- What to produce -
Continue the passage about calling Macintosh ToolBox traps from MACL, picking up after its final sentence.

- Selected excerpt -

This doesn’t work because of type. There is no problem with id evaluating to an integer, it’s just :ostype’s that have this problem. This is something that is supposed to fixed in the next version of MACL. For now, I use macro’s to avoid this gotcha. Very few ToolBox calls use :ostype’s so just file this tidbit away somewhere.

Register Trap Calls

If you look carefully at traps.Lisp you’ll see it’s divided into two parts, stack traps and register traps. This is because some ToolBox calls expect their arguments in registers instead of on the stack. This is something that’s normally hidden from both C and Pascal programmers. You’ll need to look up in Inside Macintosh which argument goes in which register and which register contains the return value. Instead of using type keywords, use register name keywords Here’s some examples:

;4

(setf my-ptr (_NewPtr :d0 20 :a0)  ;get a 20 byte block(_DisposPtr :a0 
my-ptr :d0)        ;carelessly discard the return value

Fortunately, traps.Lisp defines stack and register traps differently enough so if you mess up and call a register trap using stack trap conventions MACL catches it. I wouldn’t exactly say it diagnoses the problem, it just gives you the cryptic error message like the one shown below, but at least it doesn’t crash on you.

- Data -
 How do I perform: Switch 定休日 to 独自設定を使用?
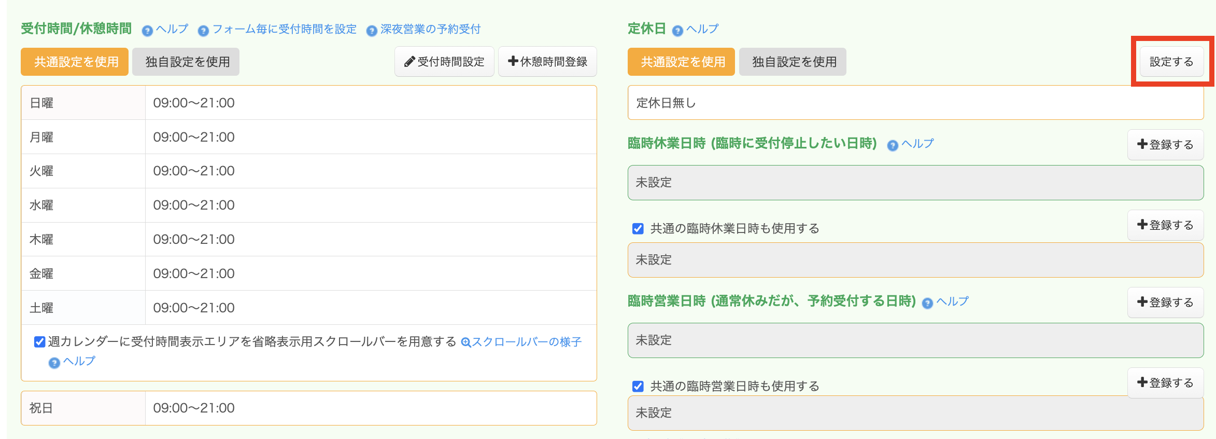click(793, 62)

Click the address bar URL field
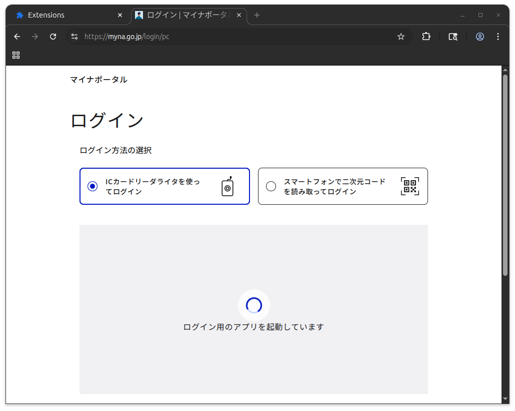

- Answer box -
> Error: :long is not a valid argument to nil> While executing: #<An 
Anonymous Compiled-function>

Passing Pointers to Trap Calls

The above discussion glossed over how you obtain pointers to LISP object. There’s know address operator like & in C or @ in MacPascal. The answer is, you don’t. “Remember this, never forget this:” never use a LISP regular object as a :ptr value. LISP objects are not of this world, they have deep underlying structure and the ToolBox can’t grok them. So what do you do? You allocate some space, stuff the desired value in, and send off this “real” pointer.

Don’t’ despair! The MACL designers, in their infinite wisdom, took pity on us mortals and provided three rather convenient mechanisms for doing this. These three special forms automatically allocate and deallocate the space for you, saving you from much pain and fragmented memory. They work much like our old friend, let Variables are defined and initialized for use within their body.

with-pstrs/with-returned-pstrs - These are for allocating and initializing strings. The with-returned-pstrs form is for used when the call will returns a value. It allocates a full 256 bytes to handle any size string that gets returned. Here’s an example that uses a pathname to open a resource file.

;5

(with-pstrs ((file-name “hd:MACL:foo.rsrc”)) (setf refnum(_OpenResFile 
:ptr file-name :word)))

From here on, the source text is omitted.